Logical operation between two Boolean lists

If what you actually wanted was element-wise boolean operations between your two lists, consider using the numpy module:

>>> import numpy as np
>>> a = np.array([True, False, False])
>>> b = np.array([True, True, False])
>>> a & b
array([ True, False, False], dtype=bool)
>>> a | b
array([ True,  True, False], dtype=bool)

Both lists are truthy because they are non-empty.

Both and and or return the operand that decided the operation's value.

If the left side of and is truthy, then it must evaluate the right side, because it could be falsy, which would make the entire operation false (false and anything is false). Therefore, it returns the right side.

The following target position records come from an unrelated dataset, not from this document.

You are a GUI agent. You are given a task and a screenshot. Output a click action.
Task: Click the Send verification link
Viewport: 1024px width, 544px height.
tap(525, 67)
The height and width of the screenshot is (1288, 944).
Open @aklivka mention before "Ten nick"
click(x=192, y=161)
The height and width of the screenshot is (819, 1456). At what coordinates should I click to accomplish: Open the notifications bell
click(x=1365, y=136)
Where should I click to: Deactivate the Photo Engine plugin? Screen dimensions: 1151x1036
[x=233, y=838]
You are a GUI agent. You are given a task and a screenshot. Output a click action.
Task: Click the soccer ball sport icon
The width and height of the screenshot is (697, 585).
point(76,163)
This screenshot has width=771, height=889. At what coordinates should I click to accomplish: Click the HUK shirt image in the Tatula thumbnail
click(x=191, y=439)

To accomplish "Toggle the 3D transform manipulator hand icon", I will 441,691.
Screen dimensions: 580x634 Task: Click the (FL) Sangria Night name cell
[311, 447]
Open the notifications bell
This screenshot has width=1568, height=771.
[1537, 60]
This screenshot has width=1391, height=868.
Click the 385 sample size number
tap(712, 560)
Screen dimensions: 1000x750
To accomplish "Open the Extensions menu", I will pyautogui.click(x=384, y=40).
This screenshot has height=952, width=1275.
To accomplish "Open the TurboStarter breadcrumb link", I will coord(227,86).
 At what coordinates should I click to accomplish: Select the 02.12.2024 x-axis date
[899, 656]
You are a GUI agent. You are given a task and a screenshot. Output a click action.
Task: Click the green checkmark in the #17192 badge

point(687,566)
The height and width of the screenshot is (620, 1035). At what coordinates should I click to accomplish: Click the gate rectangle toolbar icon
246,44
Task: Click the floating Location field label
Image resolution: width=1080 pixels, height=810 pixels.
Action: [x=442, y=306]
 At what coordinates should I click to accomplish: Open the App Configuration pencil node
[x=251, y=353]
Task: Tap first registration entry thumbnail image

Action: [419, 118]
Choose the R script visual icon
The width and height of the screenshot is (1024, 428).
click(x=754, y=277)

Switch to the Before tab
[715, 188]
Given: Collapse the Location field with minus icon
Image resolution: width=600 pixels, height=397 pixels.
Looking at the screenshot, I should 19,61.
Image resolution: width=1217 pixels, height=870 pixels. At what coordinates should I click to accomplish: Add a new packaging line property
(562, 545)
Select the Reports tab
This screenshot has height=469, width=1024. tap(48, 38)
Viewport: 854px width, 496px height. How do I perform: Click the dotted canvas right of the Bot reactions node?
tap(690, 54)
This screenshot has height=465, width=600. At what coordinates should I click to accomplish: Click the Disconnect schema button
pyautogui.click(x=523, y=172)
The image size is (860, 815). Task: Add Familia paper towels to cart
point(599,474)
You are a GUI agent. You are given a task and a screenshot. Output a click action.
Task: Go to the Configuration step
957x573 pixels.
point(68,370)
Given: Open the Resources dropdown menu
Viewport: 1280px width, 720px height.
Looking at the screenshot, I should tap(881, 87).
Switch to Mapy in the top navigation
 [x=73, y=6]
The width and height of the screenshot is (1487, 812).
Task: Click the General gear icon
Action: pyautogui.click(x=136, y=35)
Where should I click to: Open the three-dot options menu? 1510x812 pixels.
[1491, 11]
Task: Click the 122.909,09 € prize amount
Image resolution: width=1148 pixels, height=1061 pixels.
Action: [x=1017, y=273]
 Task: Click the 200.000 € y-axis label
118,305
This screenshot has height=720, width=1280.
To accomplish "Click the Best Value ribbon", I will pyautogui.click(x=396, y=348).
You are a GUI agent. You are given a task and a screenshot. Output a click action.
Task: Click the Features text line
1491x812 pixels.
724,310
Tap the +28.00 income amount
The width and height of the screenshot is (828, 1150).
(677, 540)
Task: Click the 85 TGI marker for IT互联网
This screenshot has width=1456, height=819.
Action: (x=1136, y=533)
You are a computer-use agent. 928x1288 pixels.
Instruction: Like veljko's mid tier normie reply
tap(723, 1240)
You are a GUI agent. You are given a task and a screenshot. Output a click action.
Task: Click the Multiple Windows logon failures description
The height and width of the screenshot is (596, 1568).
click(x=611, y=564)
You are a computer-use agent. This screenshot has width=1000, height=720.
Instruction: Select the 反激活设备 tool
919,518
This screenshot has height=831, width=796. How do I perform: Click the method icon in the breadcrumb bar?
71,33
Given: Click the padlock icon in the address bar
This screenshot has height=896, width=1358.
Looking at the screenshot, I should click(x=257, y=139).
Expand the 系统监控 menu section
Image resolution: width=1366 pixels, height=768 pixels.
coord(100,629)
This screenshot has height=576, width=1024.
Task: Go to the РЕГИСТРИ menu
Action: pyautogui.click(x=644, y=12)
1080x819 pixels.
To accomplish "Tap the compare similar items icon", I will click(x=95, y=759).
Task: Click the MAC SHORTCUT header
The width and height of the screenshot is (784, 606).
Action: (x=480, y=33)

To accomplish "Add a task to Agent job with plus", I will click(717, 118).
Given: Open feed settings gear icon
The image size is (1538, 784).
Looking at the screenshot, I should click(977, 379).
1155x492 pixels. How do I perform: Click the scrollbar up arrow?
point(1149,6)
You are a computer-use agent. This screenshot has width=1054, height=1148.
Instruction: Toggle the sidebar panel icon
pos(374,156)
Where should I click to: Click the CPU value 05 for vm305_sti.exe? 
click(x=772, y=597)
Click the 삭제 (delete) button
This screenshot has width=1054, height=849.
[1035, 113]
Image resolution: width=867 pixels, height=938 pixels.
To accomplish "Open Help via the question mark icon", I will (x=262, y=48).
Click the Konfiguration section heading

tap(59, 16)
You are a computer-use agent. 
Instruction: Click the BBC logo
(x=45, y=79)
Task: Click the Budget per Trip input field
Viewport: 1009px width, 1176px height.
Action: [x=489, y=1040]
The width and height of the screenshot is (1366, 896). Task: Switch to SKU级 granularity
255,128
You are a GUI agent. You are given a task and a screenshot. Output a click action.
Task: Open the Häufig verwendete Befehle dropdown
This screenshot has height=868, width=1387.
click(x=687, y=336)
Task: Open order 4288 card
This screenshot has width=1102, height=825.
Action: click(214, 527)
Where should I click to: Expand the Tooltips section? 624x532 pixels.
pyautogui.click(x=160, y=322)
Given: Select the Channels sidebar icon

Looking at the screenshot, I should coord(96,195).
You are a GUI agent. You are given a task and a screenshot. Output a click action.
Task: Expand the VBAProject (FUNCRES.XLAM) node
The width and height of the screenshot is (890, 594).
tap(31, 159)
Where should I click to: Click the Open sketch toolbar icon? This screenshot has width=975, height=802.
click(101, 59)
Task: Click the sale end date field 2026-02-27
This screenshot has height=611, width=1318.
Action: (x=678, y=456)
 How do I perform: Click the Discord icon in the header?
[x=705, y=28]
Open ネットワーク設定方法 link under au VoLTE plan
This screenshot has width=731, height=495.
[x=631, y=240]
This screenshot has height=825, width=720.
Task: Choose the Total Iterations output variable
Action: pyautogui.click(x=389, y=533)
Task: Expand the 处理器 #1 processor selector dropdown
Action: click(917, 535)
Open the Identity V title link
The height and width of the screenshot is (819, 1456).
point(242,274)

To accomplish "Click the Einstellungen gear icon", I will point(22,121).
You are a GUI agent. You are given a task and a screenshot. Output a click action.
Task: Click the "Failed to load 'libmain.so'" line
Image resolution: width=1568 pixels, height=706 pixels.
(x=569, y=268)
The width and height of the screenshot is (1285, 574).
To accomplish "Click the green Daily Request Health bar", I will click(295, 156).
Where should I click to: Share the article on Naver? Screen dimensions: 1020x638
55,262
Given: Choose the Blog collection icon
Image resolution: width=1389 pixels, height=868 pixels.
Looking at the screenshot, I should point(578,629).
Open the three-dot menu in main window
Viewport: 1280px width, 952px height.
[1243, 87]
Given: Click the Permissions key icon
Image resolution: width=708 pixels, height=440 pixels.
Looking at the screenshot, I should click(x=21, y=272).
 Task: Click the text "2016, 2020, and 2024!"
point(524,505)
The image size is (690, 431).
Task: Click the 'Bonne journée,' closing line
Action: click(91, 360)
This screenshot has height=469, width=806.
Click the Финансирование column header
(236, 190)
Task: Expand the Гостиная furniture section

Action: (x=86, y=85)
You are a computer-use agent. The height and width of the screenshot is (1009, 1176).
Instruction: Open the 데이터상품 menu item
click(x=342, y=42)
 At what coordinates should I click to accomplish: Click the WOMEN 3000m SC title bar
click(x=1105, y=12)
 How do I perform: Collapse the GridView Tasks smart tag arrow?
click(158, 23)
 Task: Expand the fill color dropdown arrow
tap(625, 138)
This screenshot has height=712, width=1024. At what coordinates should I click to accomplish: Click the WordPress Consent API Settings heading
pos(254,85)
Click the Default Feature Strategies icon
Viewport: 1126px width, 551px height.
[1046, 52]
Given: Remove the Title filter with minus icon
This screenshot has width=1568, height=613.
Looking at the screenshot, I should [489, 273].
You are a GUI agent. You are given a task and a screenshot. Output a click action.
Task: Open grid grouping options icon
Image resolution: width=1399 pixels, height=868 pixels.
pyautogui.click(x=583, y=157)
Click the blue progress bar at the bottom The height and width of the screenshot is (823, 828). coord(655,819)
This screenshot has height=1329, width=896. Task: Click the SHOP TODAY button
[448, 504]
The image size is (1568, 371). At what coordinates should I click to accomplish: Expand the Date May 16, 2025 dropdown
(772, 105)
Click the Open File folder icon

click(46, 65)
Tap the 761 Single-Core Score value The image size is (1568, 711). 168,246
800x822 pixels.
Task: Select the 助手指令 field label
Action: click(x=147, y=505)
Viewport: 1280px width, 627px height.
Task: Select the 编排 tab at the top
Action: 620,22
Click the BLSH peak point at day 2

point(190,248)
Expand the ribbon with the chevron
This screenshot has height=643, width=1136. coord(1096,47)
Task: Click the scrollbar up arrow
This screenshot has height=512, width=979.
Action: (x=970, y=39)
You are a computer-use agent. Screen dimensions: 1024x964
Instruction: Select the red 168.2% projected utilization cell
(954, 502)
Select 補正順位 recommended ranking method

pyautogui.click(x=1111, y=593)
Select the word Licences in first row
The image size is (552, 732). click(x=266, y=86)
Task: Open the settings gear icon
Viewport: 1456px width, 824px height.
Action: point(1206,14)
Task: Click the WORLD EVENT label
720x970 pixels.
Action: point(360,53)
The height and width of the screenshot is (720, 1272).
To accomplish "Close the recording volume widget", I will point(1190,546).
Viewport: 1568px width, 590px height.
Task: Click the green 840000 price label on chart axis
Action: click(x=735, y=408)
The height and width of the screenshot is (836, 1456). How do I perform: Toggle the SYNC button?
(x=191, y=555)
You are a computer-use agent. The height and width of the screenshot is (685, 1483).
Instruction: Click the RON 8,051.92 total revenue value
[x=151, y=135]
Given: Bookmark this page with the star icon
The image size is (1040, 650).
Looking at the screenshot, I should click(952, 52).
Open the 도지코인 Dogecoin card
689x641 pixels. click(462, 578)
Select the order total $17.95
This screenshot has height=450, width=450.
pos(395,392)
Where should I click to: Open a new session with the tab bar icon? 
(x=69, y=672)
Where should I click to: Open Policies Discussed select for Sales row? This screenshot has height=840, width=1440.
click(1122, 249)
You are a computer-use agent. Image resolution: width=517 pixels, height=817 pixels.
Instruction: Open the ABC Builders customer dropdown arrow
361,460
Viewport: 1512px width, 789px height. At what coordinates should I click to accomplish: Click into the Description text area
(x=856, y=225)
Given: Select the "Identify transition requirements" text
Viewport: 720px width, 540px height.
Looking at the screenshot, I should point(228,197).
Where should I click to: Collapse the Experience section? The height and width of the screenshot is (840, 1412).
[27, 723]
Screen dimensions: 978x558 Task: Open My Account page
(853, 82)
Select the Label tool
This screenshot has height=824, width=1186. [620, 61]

If the left side of or is truthy, it does not need to evaluate the right side, because it already knows that the expression is true (true or anything is true). So it returns the left side.

If you wish to perform pairwise comparisons of items in the list, use a list comprehension, e.g.:

[x or y for (x, y) in zip(a, b)]     # a and b are your lists

I think you need something like this:

[x and y for x, y in zip([True, False, False], [True, True, False])]

This is normal, because and and or actually evaluate to one of their operands. x and y is like

def and(x, y):
    if x:
        return y
    return x

while x or y is like

def or(x, y):
    if x:
        return x
    return y

Since both of your lists contain values, they are both "truthy" so and evaluates to the second operand, and or evaluates to the first.